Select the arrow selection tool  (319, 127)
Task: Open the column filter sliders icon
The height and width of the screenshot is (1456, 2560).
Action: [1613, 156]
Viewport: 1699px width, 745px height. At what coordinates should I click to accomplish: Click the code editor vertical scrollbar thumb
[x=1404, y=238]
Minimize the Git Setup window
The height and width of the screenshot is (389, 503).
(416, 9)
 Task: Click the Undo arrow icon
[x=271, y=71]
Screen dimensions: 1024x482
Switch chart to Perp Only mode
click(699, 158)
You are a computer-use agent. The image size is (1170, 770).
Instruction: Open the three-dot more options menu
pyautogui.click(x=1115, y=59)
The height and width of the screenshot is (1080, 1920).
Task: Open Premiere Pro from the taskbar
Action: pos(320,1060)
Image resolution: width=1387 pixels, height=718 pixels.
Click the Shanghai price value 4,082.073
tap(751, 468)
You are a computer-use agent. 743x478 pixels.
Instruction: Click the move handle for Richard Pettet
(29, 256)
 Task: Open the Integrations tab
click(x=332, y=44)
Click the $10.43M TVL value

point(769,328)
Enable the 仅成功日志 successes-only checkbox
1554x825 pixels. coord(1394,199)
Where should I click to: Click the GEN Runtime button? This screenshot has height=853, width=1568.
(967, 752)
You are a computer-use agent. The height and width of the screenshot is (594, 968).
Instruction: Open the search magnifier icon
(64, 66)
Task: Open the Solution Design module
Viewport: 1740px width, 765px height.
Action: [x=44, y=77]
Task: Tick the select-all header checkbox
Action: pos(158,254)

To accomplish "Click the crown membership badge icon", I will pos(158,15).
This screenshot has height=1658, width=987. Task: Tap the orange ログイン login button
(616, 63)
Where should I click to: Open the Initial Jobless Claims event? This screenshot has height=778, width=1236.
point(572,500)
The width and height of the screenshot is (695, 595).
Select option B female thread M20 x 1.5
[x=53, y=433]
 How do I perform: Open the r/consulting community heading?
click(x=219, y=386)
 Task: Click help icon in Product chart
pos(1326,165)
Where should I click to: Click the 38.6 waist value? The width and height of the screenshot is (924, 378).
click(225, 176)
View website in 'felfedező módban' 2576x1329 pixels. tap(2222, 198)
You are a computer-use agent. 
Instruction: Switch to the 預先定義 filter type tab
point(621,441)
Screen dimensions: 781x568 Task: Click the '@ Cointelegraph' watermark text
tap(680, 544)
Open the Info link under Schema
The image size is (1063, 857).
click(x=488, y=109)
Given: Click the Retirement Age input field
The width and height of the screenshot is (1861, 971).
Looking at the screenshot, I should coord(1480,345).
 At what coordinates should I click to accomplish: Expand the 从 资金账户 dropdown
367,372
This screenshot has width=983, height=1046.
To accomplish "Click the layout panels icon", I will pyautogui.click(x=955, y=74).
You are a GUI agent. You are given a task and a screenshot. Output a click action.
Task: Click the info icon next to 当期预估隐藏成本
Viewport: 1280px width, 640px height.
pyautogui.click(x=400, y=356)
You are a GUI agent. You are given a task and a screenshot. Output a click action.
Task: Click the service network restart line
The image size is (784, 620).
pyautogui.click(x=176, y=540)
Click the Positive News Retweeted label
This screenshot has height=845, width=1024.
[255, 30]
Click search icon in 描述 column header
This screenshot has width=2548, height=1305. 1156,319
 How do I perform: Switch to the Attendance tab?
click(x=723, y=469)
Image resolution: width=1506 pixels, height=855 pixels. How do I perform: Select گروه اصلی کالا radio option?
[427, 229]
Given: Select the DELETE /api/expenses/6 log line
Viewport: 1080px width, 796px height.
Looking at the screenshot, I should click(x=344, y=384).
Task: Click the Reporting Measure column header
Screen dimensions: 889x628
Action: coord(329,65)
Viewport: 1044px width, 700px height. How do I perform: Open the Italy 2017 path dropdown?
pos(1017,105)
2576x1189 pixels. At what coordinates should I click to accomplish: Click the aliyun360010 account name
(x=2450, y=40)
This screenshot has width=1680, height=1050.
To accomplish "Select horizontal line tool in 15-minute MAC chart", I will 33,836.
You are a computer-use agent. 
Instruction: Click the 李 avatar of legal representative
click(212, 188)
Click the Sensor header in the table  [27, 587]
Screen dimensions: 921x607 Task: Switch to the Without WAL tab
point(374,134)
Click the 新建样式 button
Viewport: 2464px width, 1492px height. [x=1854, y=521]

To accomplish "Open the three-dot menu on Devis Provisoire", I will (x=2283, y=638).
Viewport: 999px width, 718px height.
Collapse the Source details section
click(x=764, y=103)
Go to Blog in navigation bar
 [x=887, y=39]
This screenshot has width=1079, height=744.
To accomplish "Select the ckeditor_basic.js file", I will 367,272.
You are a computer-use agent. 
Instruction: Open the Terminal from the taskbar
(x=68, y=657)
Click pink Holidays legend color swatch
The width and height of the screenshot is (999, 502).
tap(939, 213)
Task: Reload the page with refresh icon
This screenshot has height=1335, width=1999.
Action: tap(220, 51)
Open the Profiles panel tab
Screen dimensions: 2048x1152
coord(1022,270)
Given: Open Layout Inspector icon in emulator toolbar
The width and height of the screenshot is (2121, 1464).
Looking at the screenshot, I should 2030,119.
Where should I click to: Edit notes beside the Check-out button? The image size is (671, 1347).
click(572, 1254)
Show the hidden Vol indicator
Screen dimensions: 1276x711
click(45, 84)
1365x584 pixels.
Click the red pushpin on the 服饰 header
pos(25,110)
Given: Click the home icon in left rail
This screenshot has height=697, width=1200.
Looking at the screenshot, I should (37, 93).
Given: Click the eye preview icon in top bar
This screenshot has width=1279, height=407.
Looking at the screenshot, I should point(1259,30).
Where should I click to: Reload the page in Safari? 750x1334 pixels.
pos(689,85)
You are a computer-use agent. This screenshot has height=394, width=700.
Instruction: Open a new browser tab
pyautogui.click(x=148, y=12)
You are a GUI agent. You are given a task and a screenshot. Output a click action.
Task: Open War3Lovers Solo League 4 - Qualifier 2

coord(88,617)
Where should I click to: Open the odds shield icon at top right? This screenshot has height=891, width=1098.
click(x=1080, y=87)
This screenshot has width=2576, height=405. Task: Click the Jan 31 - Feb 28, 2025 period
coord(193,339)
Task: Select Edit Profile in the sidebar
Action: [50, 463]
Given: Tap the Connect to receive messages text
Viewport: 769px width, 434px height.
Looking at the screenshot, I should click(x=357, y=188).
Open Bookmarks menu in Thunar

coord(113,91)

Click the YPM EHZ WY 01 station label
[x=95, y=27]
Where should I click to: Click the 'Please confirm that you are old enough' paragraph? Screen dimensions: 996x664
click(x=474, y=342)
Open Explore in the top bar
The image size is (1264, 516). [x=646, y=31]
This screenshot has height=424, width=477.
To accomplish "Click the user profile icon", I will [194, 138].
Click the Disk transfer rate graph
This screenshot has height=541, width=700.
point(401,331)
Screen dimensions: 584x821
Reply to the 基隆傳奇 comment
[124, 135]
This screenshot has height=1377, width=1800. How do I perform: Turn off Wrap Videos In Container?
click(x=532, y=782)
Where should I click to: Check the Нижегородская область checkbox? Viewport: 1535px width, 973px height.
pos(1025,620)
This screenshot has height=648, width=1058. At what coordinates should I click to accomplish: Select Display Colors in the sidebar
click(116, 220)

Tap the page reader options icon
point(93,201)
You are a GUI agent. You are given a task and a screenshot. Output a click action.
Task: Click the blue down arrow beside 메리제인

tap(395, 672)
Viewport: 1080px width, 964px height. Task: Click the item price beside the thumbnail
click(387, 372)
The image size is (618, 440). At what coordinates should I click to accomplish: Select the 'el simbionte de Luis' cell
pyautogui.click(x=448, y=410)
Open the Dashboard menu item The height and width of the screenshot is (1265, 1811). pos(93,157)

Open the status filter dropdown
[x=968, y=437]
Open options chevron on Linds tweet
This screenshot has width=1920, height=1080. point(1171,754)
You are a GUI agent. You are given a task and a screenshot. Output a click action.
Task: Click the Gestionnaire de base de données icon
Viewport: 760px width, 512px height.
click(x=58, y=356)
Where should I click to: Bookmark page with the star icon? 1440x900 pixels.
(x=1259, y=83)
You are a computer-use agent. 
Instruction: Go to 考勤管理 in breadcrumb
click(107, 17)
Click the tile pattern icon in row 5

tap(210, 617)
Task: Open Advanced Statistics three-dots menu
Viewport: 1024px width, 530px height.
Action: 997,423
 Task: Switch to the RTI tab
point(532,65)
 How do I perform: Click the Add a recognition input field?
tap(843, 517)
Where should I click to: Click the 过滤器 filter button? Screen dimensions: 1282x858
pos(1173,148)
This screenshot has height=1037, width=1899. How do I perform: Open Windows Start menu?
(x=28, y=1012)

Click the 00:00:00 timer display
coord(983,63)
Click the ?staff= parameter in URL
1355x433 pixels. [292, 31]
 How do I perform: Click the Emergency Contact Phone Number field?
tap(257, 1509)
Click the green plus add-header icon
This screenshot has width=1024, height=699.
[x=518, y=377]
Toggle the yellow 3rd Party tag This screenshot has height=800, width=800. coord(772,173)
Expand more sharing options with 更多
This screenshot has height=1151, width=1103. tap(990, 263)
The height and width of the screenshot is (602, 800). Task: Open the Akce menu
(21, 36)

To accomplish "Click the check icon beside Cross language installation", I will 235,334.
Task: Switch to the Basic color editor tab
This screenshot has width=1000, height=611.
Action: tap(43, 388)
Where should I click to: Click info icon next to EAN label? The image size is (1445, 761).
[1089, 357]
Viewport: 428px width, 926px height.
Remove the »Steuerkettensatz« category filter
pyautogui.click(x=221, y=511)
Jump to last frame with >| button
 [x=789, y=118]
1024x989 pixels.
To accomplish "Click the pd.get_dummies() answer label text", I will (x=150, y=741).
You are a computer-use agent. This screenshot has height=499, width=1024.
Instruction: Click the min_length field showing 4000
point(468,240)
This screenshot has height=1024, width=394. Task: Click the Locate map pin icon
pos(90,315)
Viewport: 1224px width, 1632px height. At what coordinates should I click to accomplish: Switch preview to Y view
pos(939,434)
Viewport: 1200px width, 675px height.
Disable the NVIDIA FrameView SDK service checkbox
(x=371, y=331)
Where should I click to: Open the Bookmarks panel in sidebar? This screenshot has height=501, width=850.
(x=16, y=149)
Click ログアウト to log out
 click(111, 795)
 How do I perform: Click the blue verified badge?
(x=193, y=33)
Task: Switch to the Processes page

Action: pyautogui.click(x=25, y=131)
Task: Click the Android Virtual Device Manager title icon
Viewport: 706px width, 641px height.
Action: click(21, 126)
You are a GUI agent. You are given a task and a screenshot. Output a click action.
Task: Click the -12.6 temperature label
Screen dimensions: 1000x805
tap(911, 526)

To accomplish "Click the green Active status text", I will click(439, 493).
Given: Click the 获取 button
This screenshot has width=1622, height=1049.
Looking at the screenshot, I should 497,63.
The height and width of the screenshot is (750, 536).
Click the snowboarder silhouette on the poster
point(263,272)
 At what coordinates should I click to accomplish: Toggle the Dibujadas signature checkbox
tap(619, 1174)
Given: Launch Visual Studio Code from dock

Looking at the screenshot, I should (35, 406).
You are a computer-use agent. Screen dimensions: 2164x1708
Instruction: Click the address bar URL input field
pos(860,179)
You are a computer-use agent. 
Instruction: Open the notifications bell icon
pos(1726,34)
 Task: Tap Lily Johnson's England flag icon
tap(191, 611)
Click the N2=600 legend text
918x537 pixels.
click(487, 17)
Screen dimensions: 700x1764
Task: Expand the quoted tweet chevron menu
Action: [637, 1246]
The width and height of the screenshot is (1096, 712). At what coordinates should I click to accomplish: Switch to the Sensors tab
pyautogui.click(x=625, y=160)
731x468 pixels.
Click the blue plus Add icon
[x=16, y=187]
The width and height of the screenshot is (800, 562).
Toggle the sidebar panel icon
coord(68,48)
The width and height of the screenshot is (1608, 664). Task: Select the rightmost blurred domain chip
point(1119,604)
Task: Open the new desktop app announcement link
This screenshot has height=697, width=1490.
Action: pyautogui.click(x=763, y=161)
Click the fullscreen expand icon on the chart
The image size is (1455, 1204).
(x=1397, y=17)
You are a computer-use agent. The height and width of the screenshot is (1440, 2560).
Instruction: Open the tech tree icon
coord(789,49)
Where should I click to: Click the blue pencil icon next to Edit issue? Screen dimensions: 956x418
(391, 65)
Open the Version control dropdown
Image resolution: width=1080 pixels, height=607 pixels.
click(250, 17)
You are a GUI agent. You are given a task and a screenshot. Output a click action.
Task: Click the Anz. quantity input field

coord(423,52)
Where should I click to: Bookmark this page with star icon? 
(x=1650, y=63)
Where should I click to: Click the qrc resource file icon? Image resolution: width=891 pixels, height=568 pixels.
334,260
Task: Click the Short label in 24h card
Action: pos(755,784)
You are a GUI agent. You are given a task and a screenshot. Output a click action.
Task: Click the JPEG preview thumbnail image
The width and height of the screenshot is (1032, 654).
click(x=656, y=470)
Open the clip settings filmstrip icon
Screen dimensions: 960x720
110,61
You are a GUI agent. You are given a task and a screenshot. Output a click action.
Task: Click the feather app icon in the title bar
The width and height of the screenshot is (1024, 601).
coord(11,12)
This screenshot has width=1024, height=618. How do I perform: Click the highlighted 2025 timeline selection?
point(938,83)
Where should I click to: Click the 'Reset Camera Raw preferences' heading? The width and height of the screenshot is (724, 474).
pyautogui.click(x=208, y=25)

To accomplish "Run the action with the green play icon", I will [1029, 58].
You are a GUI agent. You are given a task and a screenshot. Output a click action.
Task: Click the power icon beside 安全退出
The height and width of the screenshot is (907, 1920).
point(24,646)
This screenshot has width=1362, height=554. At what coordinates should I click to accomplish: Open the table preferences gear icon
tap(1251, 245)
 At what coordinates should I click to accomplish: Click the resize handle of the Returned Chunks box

***

▸ WHAT YOU WILL DO
Copy the lines above word for word, starting at the one containing "Given: Click the home icon in left rail" and ending at the one containing "Looking at the screenshot, I should click(x=357, y=188).".

▸ RESULT OF THE TASK
Given: Click the home icon in left rail
This screenshot has height=697, width=1200.
Looking at the screenshot, I should (37, 93).
Given: Click the eye preview icon in top bar
This screenshot has width=1279, height=407.
Looking at the screenshot, I should point(1259,30).
Where should I click to: Reload the page in Safari? 750x1334 pixels.
pos(689,85)
You are a computer-use agent. This screenshot has height=394, width=700.
Instruction: Open a new browser tab
pyautogui.click(x=148, y=12)
You are a GUI agent. You are given a task and a screenshot. Output a click action.
Task: Open War3Lovers Solo League 4 - Qualifier 2

coord(88,617)
Where should I click to: Open the odds shield icon at top right? This screenshot has height=891, width=1098.
click(x=1080, y=87)
This screenshot has width=2576, height=405. Task: Click the Jan 31 - Feb 28, 2025 period
coord(193,339)
Task: Select Edit Profile in the sidebar
Action: [50, 463]
Given: Tap the Connect to receive messages text
Viewport: 769px width, 434px height.
Looking at the screenshot, I should click(x=357, y=188).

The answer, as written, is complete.